Patients who receive chemotherapy are at risk for HBV reactivation after starting the treatment. In one prospective study, Yeo et al. reported reactivation of chronic HBV infection in 20% of the patients undergoing cytotoxic chemotherapy [8]. On the other hand, Lok et al. reported that 67% of patients who were HBsAg-positive developed reactivation during cytotoxic therapy for lymphoma and a small number of patients who were HBsAg-negative experienced the reactivation [9]. Currently, the consensus is to screen the patients for chronic hepatitis B infection with HBsAg prior to starting chemotherapy for cancer treatment [10]. There are no recommendations for further testing on patients who are screened HBsAg-negative.

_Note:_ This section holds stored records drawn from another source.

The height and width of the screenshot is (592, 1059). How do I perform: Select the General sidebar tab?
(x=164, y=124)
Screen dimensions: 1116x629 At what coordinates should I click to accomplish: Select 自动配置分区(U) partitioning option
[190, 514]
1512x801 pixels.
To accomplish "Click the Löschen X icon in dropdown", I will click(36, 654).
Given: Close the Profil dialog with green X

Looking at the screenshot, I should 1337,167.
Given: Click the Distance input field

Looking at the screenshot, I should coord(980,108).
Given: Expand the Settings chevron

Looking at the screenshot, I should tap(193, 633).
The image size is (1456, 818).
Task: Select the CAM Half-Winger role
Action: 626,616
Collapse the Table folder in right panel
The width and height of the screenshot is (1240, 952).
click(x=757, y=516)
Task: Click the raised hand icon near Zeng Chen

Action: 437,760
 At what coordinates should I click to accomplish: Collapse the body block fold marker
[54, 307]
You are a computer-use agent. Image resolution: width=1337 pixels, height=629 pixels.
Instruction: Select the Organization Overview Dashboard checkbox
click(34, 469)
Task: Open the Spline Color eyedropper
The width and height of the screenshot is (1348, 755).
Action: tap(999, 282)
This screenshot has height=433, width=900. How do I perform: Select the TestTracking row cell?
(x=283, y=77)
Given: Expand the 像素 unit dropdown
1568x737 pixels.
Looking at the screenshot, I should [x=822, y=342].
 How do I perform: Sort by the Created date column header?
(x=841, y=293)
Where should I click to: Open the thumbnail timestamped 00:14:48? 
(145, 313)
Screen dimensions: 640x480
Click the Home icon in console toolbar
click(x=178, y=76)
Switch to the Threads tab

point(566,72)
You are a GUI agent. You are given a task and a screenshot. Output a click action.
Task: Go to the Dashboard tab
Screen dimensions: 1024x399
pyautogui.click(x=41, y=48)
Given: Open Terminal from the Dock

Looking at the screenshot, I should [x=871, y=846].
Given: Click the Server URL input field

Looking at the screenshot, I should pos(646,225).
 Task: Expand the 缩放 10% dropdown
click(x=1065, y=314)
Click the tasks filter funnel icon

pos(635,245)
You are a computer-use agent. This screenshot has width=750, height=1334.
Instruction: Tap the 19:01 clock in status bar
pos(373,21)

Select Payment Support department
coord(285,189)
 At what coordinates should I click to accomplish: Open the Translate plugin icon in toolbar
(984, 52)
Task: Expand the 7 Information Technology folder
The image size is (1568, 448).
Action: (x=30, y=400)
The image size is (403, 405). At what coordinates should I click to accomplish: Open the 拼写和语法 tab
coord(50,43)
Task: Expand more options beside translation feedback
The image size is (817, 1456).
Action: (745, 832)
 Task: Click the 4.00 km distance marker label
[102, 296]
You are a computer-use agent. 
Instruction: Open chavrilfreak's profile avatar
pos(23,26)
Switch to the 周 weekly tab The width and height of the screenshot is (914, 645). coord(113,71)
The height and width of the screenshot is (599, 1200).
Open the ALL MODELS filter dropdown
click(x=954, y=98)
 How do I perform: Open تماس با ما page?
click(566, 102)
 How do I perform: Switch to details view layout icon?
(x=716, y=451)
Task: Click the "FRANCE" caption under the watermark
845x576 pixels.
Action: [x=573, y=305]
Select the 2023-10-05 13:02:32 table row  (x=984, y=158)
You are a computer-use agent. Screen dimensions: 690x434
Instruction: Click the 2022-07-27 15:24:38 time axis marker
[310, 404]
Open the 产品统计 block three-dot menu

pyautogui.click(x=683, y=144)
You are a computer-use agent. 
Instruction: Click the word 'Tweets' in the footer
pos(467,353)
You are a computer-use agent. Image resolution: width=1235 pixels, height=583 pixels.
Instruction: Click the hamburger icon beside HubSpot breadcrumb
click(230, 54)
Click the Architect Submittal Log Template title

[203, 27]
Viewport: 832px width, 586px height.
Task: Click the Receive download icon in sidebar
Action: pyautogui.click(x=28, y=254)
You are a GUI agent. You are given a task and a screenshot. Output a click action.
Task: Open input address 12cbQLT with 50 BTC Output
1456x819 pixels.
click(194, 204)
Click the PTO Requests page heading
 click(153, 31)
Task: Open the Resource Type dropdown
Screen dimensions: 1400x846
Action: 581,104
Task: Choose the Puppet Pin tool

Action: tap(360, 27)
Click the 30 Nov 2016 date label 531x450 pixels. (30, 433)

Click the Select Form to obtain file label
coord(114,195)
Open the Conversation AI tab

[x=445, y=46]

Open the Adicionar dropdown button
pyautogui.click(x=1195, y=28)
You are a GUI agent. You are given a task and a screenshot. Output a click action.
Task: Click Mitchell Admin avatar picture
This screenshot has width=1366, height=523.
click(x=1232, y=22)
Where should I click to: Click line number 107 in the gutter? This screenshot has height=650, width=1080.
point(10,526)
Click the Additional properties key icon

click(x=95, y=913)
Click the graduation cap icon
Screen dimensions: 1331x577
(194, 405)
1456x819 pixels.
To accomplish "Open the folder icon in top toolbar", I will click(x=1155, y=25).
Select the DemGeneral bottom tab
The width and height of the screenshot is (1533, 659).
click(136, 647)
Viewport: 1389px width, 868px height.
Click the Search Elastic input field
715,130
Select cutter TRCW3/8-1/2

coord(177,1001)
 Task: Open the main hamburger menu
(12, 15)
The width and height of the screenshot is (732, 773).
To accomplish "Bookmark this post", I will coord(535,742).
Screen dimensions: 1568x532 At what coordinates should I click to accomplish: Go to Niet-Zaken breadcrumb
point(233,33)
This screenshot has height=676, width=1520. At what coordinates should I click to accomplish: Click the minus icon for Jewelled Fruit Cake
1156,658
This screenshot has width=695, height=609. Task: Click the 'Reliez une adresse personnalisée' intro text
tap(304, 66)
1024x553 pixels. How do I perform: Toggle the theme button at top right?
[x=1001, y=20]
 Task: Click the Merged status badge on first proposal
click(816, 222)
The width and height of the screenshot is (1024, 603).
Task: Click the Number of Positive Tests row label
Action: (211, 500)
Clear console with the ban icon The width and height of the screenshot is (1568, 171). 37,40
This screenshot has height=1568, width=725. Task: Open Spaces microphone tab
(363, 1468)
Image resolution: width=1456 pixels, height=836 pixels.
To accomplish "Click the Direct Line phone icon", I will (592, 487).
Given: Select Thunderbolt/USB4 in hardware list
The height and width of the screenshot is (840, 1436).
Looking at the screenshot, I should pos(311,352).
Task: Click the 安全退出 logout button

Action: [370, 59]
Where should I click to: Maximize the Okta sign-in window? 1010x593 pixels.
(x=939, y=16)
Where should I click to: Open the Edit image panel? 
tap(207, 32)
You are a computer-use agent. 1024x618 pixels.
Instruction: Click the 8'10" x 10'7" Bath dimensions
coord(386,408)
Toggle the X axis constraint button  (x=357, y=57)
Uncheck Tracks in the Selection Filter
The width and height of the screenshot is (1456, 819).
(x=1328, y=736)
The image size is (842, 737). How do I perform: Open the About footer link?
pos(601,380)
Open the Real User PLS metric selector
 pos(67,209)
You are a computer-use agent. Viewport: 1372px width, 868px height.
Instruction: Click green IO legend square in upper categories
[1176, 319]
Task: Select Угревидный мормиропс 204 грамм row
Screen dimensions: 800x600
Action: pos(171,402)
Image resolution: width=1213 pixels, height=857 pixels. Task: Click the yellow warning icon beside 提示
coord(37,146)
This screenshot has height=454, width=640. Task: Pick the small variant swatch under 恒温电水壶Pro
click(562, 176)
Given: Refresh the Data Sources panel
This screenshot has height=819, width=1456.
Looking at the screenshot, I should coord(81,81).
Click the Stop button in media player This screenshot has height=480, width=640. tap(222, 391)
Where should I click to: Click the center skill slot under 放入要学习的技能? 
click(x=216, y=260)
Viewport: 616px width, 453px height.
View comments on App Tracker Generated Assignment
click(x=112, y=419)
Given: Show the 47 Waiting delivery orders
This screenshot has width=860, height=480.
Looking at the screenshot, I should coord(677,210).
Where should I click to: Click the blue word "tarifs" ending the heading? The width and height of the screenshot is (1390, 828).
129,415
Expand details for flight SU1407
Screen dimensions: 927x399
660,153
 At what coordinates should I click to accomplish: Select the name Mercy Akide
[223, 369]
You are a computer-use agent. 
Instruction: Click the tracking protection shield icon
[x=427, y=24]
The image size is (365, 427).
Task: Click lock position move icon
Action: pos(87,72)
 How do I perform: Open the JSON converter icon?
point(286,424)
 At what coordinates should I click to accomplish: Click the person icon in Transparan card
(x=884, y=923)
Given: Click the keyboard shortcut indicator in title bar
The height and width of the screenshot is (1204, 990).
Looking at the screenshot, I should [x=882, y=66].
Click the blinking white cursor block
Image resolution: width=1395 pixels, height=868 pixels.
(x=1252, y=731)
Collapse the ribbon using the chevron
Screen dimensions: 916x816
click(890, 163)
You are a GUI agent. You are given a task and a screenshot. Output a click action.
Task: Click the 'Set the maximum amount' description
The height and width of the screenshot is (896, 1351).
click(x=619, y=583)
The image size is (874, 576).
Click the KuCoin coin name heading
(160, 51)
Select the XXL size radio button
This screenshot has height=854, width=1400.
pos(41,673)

For patients who are HBsAg positive, the use of Lamivudine has been shown in several prospective studies to reduce reactivation of HBV significantly [11,12]. Currently, there are no clear Recommendations on the management of the patients with previously known HBV infection who are seronegative for HBsAg prior the chemotherapy [10], since the incidence of reactivation is substantially lower than those who are HBsAg-positive [8].
4. Conclusions
Reactivation of HBV is a concern in patients with chronic HBV infections who receive immunosuppressive or cytotoxic treatments. HBV screening should be considered for all patients going to receive immunosuppressive regimens which have the potential to induce reactivation of HBV infection. In our case report, we have tried to bring to attention the need for further investigation or screening modality besides using HBsAg as the screening test in patients before starting antineoplastic or immunosuppressive therapy.